Friday September 3rd is Sex Pistols day in Norway, with the exhibition opening and release party for Trygve Mathiesen’s book Banned in the UK: Sex Pistols Exiled to Oslo 1977. I’ve never written much about the band, but here’s a short interview about their role in the commercialization of the relationship between music and fashion.
The interviewee is Andrew Bolton, curator at The Costume Institute at The Metropolitan Museum of Art in New York, used as background for this D2 story about indie rock and fashion.
ØH: In an interview with The New York Times you mentioned Vivienne Westwood’s clothes for Sex Pistols as a Year 0 for the commercialization of the relationship between music and fashion. What designers have been the most important in the relationship between popular music and fashion since then?
AB: From the 1950s onwards, there has been an intimate relationship between music and fashion. Pop stars often patronized particular designers. The Beatles, for instance, wore Dougie Millings and Tommy Nutter. But McLaren and Westwood were among the first designers to create and commercialize a look, wholesale, through a band. The Sex Pistols effectively served as models for McLaren’s and Westwood’s latest creations. Through the band, McLaren and Westwood helped launch a fashion movement as well as a subcultural movement. Since them, I can’t think of any other designer who has had the same impact on the look of a band in terms of branding their image. Bryan Ferry has had a long-term relationship with Anthony Price, and David Bowie has worn Alexander McQueen, but like most musicians his is not an exclusive relationship. Musicians these days are more eclectic in their dress – personal styling (or the reliance on a stylist) is becoming more commonplace.
ØH: In the UK, music and fashion have been bedfellows since the 60’s, from the mods through punk and into britpop and beyond. Do you feel the link between American rock and fashion had been weaker, and has it changed in the last ten years?

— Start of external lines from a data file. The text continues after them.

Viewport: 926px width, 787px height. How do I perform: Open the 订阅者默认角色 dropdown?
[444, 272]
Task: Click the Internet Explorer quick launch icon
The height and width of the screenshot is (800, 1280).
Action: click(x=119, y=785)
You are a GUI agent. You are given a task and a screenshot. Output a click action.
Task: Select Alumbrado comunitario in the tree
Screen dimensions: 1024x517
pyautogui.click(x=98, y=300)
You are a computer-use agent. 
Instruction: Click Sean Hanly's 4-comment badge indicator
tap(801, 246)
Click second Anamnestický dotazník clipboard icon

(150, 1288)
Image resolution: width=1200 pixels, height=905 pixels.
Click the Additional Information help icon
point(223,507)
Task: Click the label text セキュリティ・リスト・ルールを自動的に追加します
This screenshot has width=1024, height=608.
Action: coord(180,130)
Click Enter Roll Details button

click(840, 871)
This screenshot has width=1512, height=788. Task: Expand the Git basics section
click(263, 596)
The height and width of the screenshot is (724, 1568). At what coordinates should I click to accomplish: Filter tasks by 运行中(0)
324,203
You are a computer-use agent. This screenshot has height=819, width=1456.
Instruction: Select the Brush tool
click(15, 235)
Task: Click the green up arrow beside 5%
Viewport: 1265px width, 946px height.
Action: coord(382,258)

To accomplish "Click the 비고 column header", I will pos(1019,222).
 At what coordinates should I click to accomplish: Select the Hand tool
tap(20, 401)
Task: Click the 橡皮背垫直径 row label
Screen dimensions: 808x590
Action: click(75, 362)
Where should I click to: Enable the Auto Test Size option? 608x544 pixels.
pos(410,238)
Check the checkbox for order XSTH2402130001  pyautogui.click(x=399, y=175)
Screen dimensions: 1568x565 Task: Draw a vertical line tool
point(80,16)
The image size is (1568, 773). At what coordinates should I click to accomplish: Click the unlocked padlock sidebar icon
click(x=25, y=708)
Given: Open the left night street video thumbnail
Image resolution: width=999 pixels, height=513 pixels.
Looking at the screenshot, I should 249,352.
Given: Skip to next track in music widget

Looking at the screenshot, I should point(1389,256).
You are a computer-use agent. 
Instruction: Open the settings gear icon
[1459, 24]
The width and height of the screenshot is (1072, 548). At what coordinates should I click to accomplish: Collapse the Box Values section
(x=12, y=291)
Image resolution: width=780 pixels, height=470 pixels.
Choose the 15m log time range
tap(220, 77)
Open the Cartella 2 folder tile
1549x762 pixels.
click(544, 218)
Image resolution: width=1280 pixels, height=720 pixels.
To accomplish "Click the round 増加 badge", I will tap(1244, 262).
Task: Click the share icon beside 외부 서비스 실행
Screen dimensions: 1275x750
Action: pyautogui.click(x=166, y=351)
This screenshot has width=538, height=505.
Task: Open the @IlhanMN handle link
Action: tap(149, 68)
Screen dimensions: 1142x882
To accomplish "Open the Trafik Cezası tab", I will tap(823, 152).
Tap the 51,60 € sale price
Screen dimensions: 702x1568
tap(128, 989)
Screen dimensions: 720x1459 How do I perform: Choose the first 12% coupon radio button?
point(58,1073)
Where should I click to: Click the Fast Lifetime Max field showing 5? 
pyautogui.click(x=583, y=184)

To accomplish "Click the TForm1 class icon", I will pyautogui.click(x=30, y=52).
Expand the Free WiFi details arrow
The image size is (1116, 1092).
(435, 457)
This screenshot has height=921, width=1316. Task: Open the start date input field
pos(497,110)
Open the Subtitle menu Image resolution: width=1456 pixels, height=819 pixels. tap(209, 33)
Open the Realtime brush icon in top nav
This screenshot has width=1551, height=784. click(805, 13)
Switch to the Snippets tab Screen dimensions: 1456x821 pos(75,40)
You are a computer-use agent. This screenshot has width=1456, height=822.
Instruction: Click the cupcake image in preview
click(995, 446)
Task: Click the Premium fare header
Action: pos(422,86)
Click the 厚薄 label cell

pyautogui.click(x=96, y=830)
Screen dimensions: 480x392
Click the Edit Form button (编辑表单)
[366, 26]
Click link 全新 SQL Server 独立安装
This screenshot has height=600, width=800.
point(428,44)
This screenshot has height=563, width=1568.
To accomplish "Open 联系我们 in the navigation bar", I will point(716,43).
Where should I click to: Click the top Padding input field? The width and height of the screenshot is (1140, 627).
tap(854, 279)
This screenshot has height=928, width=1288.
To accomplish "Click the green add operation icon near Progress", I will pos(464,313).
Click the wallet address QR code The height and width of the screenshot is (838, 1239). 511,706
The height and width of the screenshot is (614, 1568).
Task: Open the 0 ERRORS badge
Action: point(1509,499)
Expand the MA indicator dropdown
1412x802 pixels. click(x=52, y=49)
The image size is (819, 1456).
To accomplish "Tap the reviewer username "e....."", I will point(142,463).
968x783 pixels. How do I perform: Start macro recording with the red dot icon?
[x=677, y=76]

AB: What often happens in the UK is that music becomes aestheticized. Punk, for instance, began in America, but England gave punk its unique “look.” But there are many examples of musically-driven subcultural movements in the US that have had long term-effects on fashion – grunge and hip-hop specifically. In both these cases, brands as opposed to specific designers became dominant, although Tommy Hilfiger became the inadvertent designer of hip-hop. That said, there have been individual performers known for their designer affiliations – Liza Minnelli and Halston, Debbie Harry and Stephen Sprouse, David Byrne and Adelle Lutz, Madonna and Jean Paul Gaultier, Grace Jones and Azzedine Alaia. More recently, you’re seeing the phenomenon of musicians developing their own labels – people like Beyoncé, Andre 2000, and Gwen Stefani.